Within his experiments, Isaac Silvera and his colleagues used a diamond anvil to compress the hydrogen atoms. In order to measure the pressure within the system, he used a low-pressure laser, but the energy of the laser beam shattered the diamond very easily. After the disappearing of the sample, Silvera said that he intends to recreate the experiment, but urge other scientists to perform the same experiment. During the first experiment, a shiny material appeared between the diamond anvil, but no one is sure if that specific material is really metallic hydrogen.

A historical experiment

One month ago, two researchers from Harvard, Isaac Silvera and Ranga Dias claimed they were able to create a tiny sample of metallic hydrogen by compressing hydrogen atoms in a diamond anvil to an extremely high pressure of 495 Gigapascals. After the announced, many respected scientists who have performed similar experiments expressed their skepticism regarding the paper. They say that Silvera should have been measuring the pressure more than one time. The evolution of pressure during the experiment is crucial for a better understanding of the processes and phenomena involve in the creating of metallic hydrogen.
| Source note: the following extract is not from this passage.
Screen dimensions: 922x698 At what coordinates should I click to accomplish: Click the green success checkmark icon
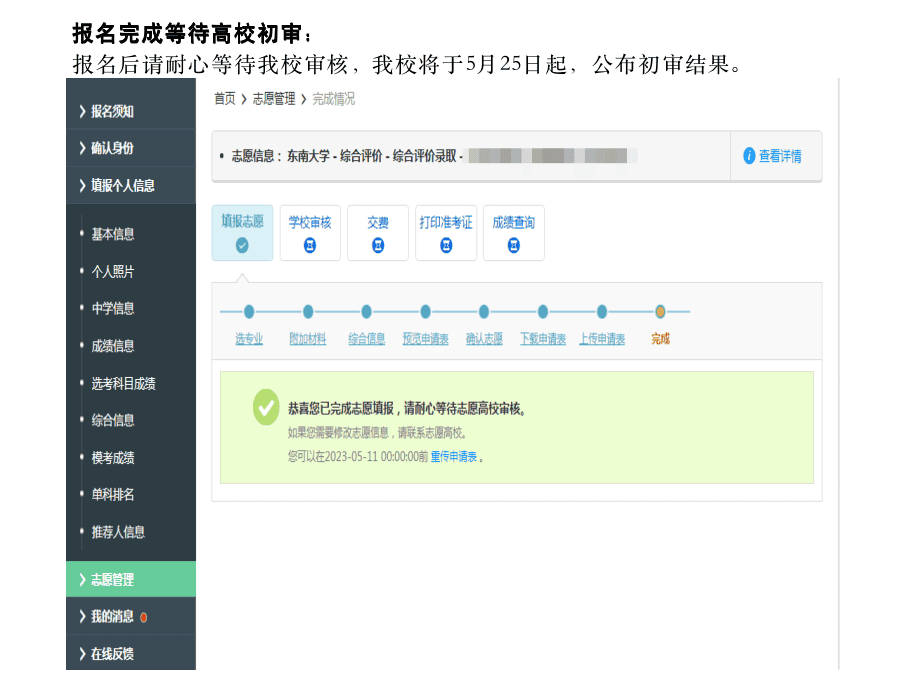(x=265, y=407)
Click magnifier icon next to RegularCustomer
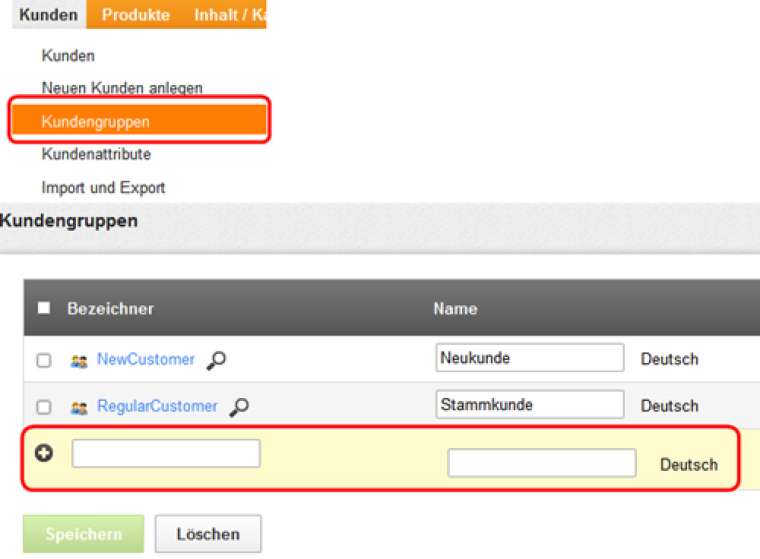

Why metallic hydrogen is important

In the past eighty years, researchers from all around the world had tried to create metallic hydrogen.

This so-called holy grail of high-pressure psychics can superconduct electricity without resistance at room temperature. The implications would be huge, revolutionizing the electronics and also the way to store and transfer electrical energy for long distances. The real challenge is to find the right combinations of high-pressure and low-temperature, but the installation needed for this are very complicated to build and hard to comprehend.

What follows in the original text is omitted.